■ **Provided text**:
>>>>

Software Architect / Developer / Microsoft MVP (AI)

Azure, C#, Prototyping, Twitter

New Social Opinion API Integration: Twitter Labs Sampled Stream

In some of my earlier posts I’ve introduced the newer Twitter Labs APIs. I also introduced the Social Opinion API and how I’d been building integrations with Twitter new Lab Endpoints.  At the time of publishing that blog, the Social Opinion API had coverage for 5 of the 8 Labs API Endpoints which included:

  • Filtered Stream
  • Metrics
  • Recent Search
  • Tweet Lookup
  • User Lookup

I’m happy to announce that a 6th has been integrated – the Sampled Stream API.

In this blog post, I’ll introduced the Sampled Stream and the Social Opinion API integration with it.

I’ll also show you can use the Social Opinion API to consume the Sampled Stream with a few lines of code and we’ll see how it lets you instantly connect to the Twitter firehose in real-time.

What is the Sampled Stream?

The Sampled Stream API lets you stream about 1% of all new public Tweets as they happen. In some respects, the way it behaves is like the Filtered Stream.  The main difference being the Sampled Stream doesn’t let you define rules to filter data like its Filtered Stream counterpart.

You’re allowed to have one client connected at any given time and the idea is that you have this running 24×7 and pulling data in real-time straight from all public Tweets. As this endpoint is in preview mode, this constraint me be lifted in future.

What data does the Sampled Stream provide?

<<<<

■ **Source material**:
>>>>

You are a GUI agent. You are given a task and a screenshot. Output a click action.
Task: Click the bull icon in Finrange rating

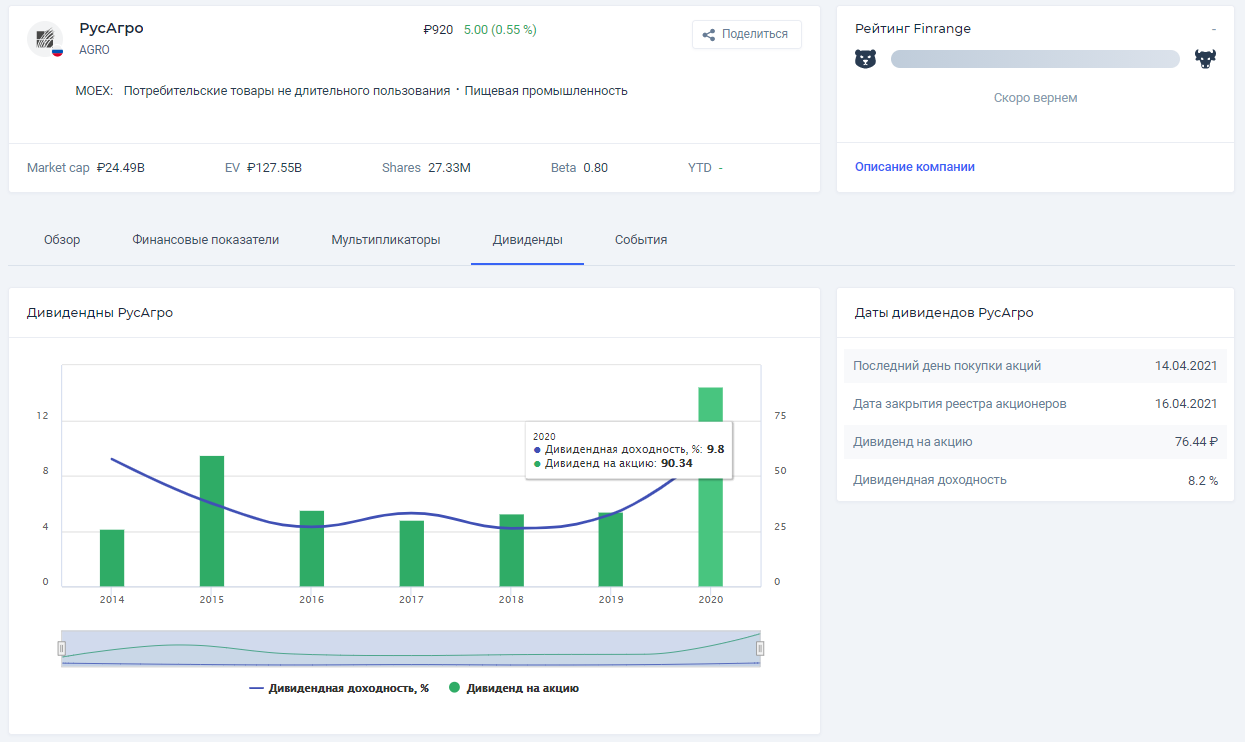tap(1205, 59)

<<<<

■ **Task details**:
Proceed with the blog post about the Twitter Labs Sampled Stream, starting right after its final line. The material above can be set aside.

■ **Result of the task**:
Here we can see the typical JSON payload the Sampled Stream will deliver:

{

  "data": {

    "id": "1189226081406083073",

    "created_at": "2019-10-29T17:02:47.000Z",

    "text": "Sharing Tweets in DMs is our love language. Today, for Android users, we’re making that easier. See more details: https://t.co/eu1upmY4yo",

    "author_id": "783214",

    "in_reply_to_user_id": "783214",

    "referenced_tweets": [

      {

        "type": "replied_to",

        "id": "1151997885455581185"

      }

    ],

    "entities": {

      "urls": [

        {

          "start": 113,

          "end": 137,

          "url": "https://t.co/eu1upmY4yo",

          "expanded_url": "http://developer.twitter.com",

          "display_url": "developer.twitter.com",

          "status": 200,

          "title": "Developers Tap into What’s Happening",

          "description": "Discover the power of Twitter APIs"

        }

      ],

      "annotations": [

        {

          "start": 55,

          "end": 61,

          "probability": 0.9596,

          "type": "Product",

          "normalized_text": "Android"

        }

      ]

    },

    "stats": {

      "retweet_count": 341,

      "reply_count": 372,

      "like_count": 2773,

      "quote_count": 70

    },

    "possibly_sensitive": false,

    "lang": "en",

    "source": "<a href=\"https://mobile.twitter.com\" rel=\"nofollow\">Twitter Web App</a>",

    "context_annotations": [

      {

        "domain": {

          "id": "45",

          "name": "Brand Vertical",

          "description": "Top level entities that describe a Brands industry"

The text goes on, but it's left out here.